Vic Shorrocks                                                                                                 9th May 2013

Friday, 12 October 2012

Iodine Nutrition of Humans

Situation  the UK.

It has been established around the world that severe iodine deficiency during pregnancy can cause irreversible brain damage in the foetus. It is important that Iodine intakes are sufficient during pregnancy; it is thus a serious matter for women of reproductive age.

It was disappointing enough to learn in 2011 from a small survey that 2/3 schoolgirls in the UK were iodine deficient but I am shocked by the finding, reported in early 2012, that of 193 countries worldwide the UK is one of the 10 worst iodine deficient countries that have the most school age children with insufficient iodine intake.

These findings are those of the International Council for Control of Iodine Deficiency Disorders who over the last 40 years has been instrumental in helping third world countries combat iodine deficiency with salt iodisation programs. I have followed their successes across the part of my activities with my Micronutrient Bureau since 1980.

It is sad to realise that the UK is now a “third world country” with regard to iodine.

The World Health Organisation recommendations (2007) are:
250 micrograms of iodine per day for pregnant women,
150 micrograms for adults,
120 micrograms for children 5-13 years and
90 micrograms for children under 5 years.
These iodine intakes can be achieved by including iodine-rich food in the diet, such as sea fish and sea foods but these are seldom eaten regularly.
The higher iodine requirement in pregnancy and lactation may necessitate the taking of supplements. Women may consider taking a daily pregnancy supplement, typically containing about 150 micrograms iodine.  It is important that kelp or seaweed supplements are not used as iodine sources as these products have very variable, and often extremely high, concentrations of iodine that could lead to problems caused by excessive intake.

Most of the iodine in the typical UK diet comes from milk and dairy products. This is the result of the inclusion of iodine in animal feed (mostly fed indoors and not used by organic farmers) and from the contamination of dairy equipment with the iodophors used as disinfectants.

Iodine concentrations in milk vary with summer milk containing less iodine than winter milk. Organic milk contains up to 40% less iodine than conventional milk.

Two glasses of conventional milk, 1 egg, cereals and bread and butter is a good start, which together with the iodine in meat, vegetables, fruit and beverages (possibly totaling up to 100 micrograms) may be sufficient.

It is advisable that iodine nutrition in pregnancy is discussed with the GP and health adviser.

Iodine deficiency and sufficiency can be easily assessed by urine analysis and can be readily prevented and corrected by eating sufficient iodine-rich food. At the very least the message that iodine is required for brain development needs to be got across to all planning a family.

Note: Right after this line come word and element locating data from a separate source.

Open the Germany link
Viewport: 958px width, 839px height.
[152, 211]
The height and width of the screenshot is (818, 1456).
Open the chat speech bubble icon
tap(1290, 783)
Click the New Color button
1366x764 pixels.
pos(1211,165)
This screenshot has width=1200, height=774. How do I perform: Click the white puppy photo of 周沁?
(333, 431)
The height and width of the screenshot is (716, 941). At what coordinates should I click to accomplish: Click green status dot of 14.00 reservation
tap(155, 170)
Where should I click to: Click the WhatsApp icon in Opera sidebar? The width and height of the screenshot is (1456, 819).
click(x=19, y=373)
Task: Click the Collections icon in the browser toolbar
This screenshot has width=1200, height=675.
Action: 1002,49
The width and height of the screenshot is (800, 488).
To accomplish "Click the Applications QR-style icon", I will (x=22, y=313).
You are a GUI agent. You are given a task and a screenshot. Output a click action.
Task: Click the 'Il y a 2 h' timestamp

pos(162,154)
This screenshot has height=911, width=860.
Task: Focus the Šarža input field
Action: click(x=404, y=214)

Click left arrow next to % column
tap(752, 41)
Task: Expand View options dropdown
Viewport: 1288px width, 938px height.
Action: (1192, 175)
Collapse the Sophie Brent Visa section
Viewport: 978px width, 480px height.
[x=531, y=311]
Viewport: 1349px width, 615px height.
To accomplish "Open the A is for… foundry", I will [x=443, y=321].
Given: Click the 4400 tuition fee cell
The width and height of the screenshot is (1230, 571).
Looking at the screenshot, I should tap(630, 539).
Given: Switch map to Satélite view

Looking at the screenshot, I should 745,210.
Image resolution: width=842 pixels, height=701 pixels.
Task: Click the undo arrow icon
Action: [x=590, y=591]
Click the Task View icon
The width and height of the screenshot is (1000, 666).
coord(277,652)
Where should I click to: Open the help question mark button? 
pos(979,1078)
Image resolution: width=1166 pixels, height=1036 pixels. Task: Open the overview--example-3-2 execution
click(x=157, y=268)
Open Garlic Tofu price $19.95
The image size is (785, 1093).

It is hoped that one day a nation-wide survey of the iodine situation will be carried out in the UK by urine analysis. At present the nutritional adequacy of the national diet is assessed by analysis of food combined with quantities of food consumed by different groups of people. It is accepted that young women in the UK are unlikely to get sufficient iodine because their diets are inadequate but this does not seem to have led to any advice regarding iodine in pregnancy.